## Information shown
*** Block opens ***

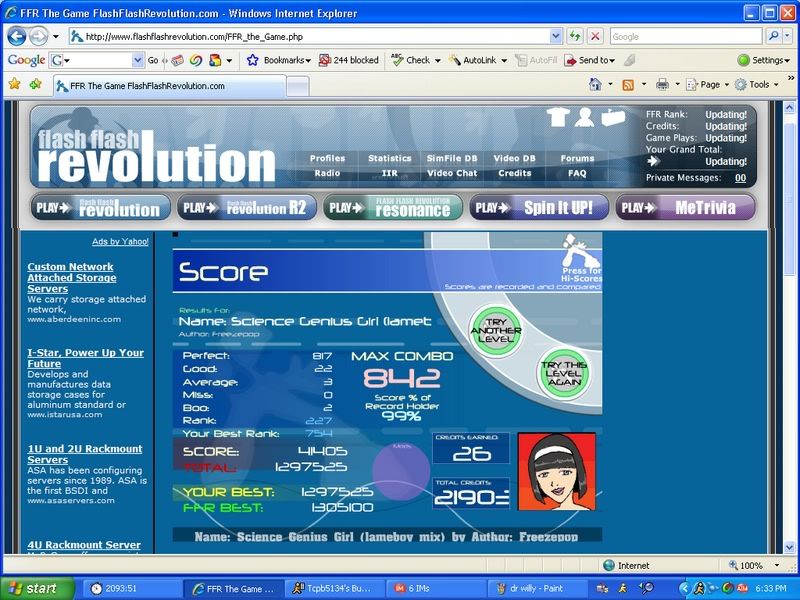Open the IE Tools dropdown menu
Image resolution: width=800 pixels, height=600 pixels.
pos(756,85)
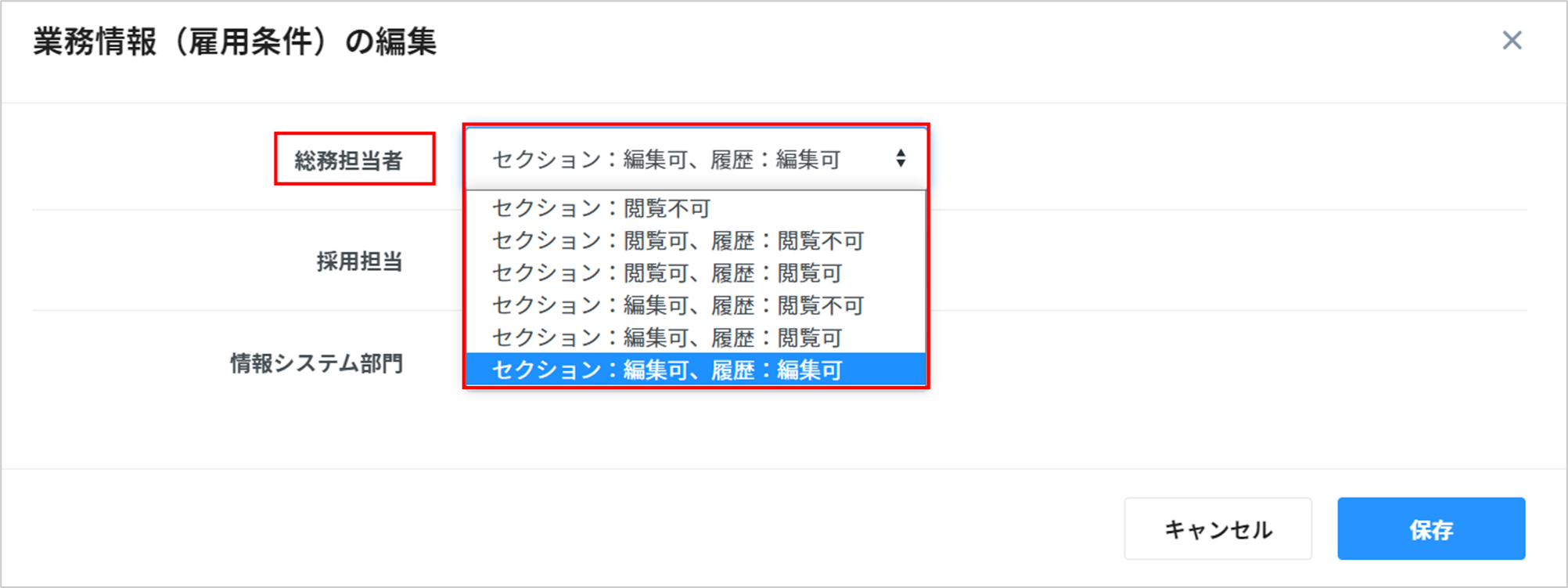Click the 採用担当 role label
1568x588 pixels.
point(359,262)
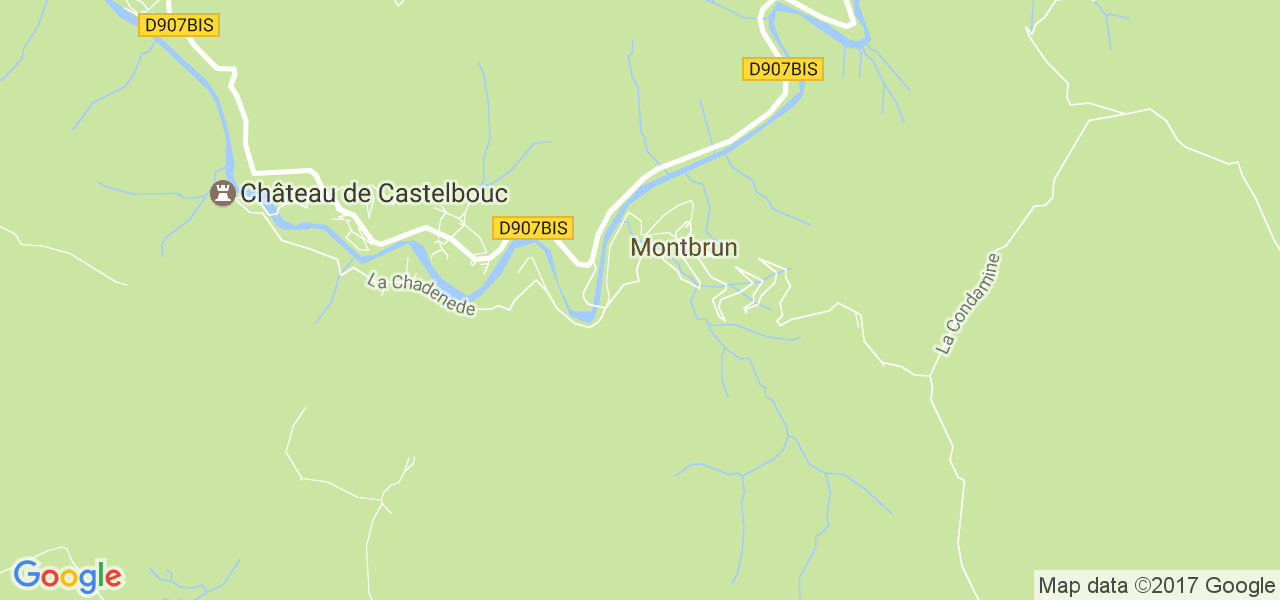This screenshot has width=1280, height=600.
Task: Click the river bend directly southwest of Montbrun
Action: pyautogui.click(x=585, y=318)
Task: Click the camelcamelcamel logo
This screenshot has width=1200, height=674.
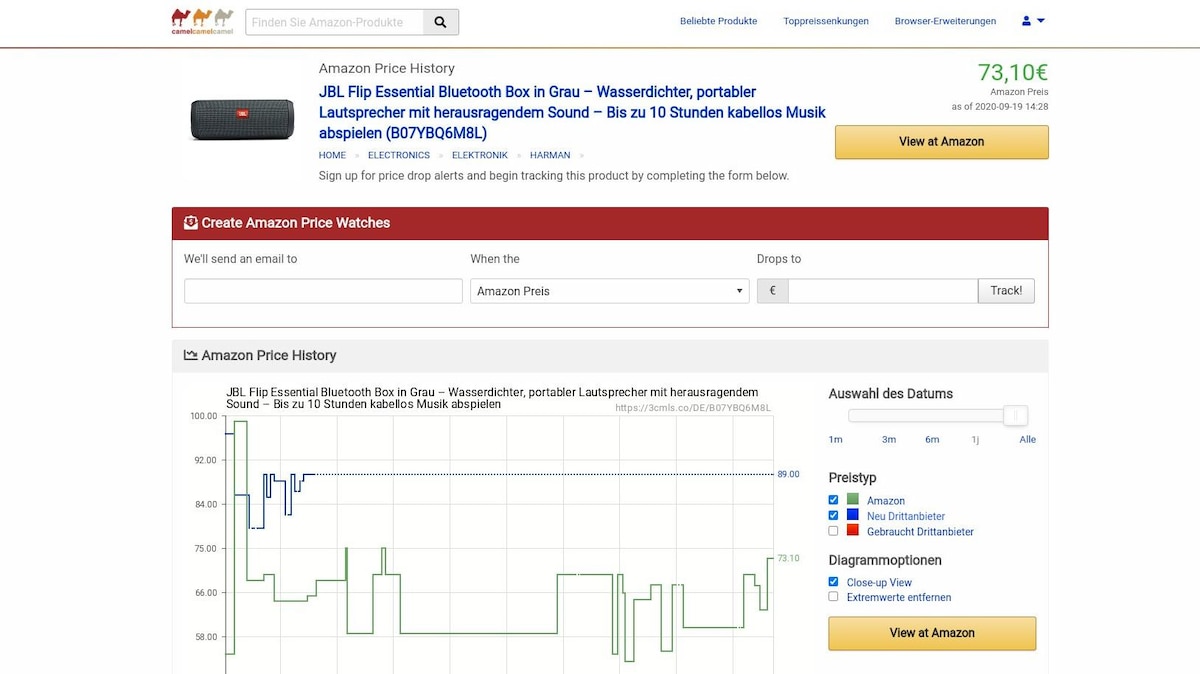Action: point(202,21)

*** Block closes ***

## What to produce
Give back exactly the lines from the line with "Task: Click the camelcamelcamel logo" through the end of the material above, inclusive, with no pictures.

## Solved problem
Task: Click the camelcamelcamel logo
This screenshot has width=1200, height=674.
Action: point(202,21)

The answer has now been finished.